Performance and Temperatures
On the performance side of things with the Disco Pixel build, we were aiming for “good enough” more than true top-end performance. Still, with an 8-core AMD Ryzen 7 3700X, 32GB of DDR4 3600 RAM, a 2TB Intel 660p NVMe SSD and an Nvidia GeForce RTX 2070 Super behind the light show, this system is no slouch. But it does often get outperformed by our previous RGBaby build, with its 12-core Ryzen 9 3900X CPU and Zotac RTX 2080 AMP graphics.
The Disco Pixel delivered a Geekbench 5 score of 7804, or about 26% less than the RGBaby’s 10519 showing on the same test. On Cinebench R20, the Disco Pixel’s multi-core score of 4500 was also substantially lower than the RGBaby’s 6915. But in the single-core version of the test (which is arguably more important for gaming), the Disco Pixel’s 472 wasn’t that far off from the RGBaby’s 494.
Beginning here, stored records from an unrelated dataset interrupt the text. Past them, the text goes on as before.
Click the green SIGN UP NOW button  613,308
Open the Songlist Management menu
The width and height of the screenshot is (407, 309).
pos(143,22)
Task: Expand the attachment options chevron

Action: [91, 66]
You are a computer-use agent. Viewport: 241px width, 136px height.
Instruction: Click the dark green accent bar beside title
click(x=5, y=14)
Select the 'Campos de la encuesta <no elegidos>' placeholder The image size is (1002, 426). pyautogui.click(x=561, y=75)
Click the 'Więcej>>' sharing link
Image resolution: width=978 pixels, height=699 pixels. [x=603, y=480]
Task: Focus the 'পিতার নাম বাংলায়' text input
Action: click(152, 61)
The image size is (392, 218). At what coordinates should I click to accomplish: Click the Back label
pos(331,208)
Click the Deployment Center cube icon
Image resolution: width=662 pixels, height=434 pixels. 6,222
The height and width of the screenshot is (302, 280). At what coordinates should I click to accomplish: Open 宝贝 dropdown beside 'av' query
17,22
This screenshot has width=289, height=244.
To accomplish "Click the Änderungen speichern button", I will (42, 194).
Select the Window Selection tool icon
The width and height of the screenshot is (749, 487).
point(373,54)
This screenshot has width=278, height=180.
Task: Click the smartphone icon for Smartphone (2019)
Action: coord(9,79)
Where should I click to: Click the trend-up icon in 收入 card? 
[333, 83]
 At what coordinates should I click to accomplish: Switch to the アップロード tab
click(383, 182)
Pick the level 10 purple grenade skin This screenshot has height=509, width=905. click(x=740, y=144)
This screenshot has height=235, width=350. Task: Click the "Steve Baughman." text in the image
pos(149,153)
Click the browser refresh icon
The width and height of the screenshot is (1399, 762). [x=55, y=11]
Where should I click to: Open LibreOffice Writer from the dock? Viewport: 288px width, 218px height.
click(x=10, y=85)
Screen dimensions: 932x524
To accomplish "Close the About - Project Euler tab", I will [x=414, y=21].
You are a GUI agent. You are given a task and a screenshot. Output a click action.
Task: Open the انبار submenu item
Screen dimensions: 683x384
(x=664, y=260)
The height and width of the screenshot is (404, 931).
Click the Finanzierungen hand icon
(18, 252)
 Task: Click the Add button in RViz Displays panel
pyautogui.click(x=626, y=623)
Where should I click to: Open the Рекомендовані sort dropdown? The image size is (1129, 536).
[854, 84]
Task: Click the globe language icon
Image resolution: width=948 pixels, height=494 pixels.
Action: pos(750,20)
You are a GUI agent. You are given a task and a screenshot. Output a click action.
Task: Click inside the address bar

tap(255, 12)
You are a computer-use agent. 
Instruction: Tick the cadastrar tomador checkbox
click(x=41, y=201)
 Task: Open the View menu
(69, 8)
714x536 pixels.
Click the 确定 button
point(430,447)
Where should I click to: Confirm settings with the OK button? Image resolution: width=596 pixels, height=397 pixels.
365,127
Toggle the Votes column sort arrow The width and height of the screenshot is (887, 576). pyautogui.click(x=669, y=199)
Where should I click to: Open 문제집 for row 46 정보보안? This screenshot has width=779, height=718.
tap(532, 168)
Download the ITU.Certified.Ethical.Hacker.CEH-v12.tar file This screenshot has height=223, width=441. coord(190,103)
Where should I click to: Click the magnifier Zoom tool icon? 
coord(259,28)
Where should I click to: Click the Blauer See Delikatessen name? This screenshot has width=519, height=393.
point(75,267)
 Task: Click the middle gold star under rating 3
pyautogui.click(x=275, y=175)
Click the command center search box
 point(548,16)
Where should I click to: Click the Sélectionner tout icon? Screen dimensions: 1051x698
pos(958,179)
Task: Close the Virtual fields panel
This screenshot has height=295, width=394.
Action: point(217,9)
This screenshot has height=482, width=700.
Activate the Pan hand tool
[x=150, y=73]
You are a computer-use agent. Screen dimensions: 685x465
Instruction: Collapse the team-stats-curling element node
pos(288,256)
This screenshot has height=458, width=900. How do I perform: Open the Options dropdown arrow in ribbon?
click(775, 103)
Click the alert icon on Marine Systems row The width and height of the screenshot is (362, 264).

As for gaming performance, the Disco Pixel also did well, often sticking close to or outpacing the RGBaby with its RTX 2080, and pushing above 60 frames per second (fps) at 1080p on all of our test titles. Just note that if you plan on gaming at 4K, you’ll want to dial down some in-game settings for the most-demanding titles, or opt for a higher-end card like an RTX 2080 Super.
To temperature test the Disco Pixel, we ran Metro Exodus 15 times on a loop to simulate roughly half an hour of gaming. The CPU measured an average of 66.8 degrees Celsius (152.2 degrees Fahrenheit) and the GPU measured an average of 68.3 degrees Celsius (154.9 degrees Fahrenheit). Both of these temperatures are well within thermal limits, but the CPU temperature is a bit high given that we were running the processor at stock settings and a gaming load is generally much less stressful than many time-consuming CPU-specific tasks. If you want to overclock or you plan on doing lots of CPU-specific productivity work, we’d definitely recommend installing an exhaust fan to help eject warm air, as well as going with a higher-end cooler than the AMD stock model we installed here.
The Disco Pixel is one of the most colorful PCs we’ve ever built, thanks in large part to the InWin 309 case and Lian Li’s Strimer Plus cables. I know plenty of people don’t appreciate RGB lighting, but with so many of us stuck at home, it felt like a good time to build something visual, versatile, and powerful enough for some serious gaming and productivity.
If I had better access to parts, I would have installed a seventh matching fan at the back for exhaust, and probably a PCIe 4.0 SSD and extra storage to take better advantage of the Aorus X570 board’s plethora of features. But as it stands, the Disco Pixel is plenty powerful for most mainstream tasks, from high-speed gaming and streaming to video editing. It also lights up a room like no other PC I’ve ever assembled. But after another round of dealing with excessive RGB wiring and software, I’d be lying if I said I wasn’t looking forward to a future build with as little lighting as possible.